[Entries taken from a collection]
-*-*-

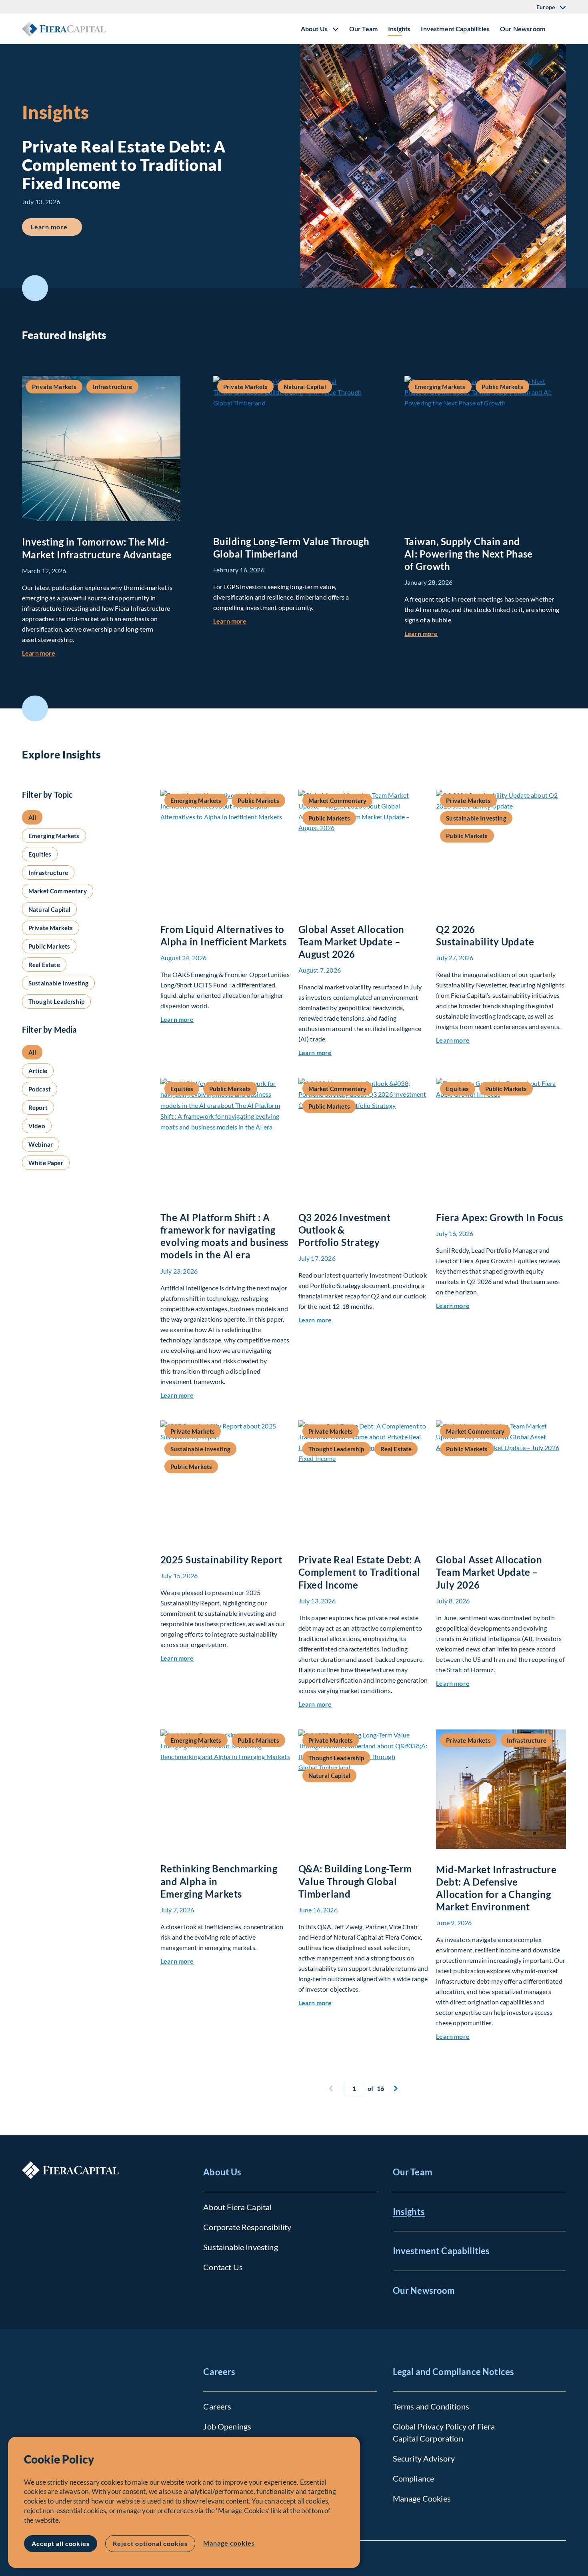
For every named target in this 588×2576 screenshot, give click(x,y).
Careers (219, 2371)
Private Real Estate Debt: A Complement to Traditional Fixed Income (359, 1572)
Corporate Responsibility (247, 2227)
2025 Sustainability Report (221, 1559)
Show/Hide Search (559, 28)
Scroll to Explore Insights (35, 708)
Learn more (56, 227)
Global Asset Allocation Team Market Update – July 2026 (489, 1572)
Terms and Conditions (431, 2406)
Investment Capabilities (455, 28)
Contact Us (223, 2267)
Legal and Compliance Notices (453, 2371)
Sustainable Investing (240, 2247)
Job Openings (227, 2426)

-*-*-

## TASK OBJECTIVE
Your task is to copy the entries in full and exactly, without any images.

## TASK ANSWER
For every named target in this 588×2576 screenshot, give click(x,y).
Careers (219, 2371)
Private Real Estate Debt: A Complement to Traditional Fixed Income (359, 1572)
Corporate Responsibility (247, 2227)
2025 Sustainability Report (221, 1559)
Show/Hide Search (559, 28)
Scroll to Explore Insights (35, 708)
Learn more (56, 227)
Global Asset Allocation Team Market Update – July 2026 (489, 1572)
Terms and Conditions (431, 2406)
Investment Capabilities (455, 28)
Contact Us (223, 2267)
Legal and Compliance Notices (453, 2371)
Sustainable Investing (240, 2247)
Job Openings (227, 2426)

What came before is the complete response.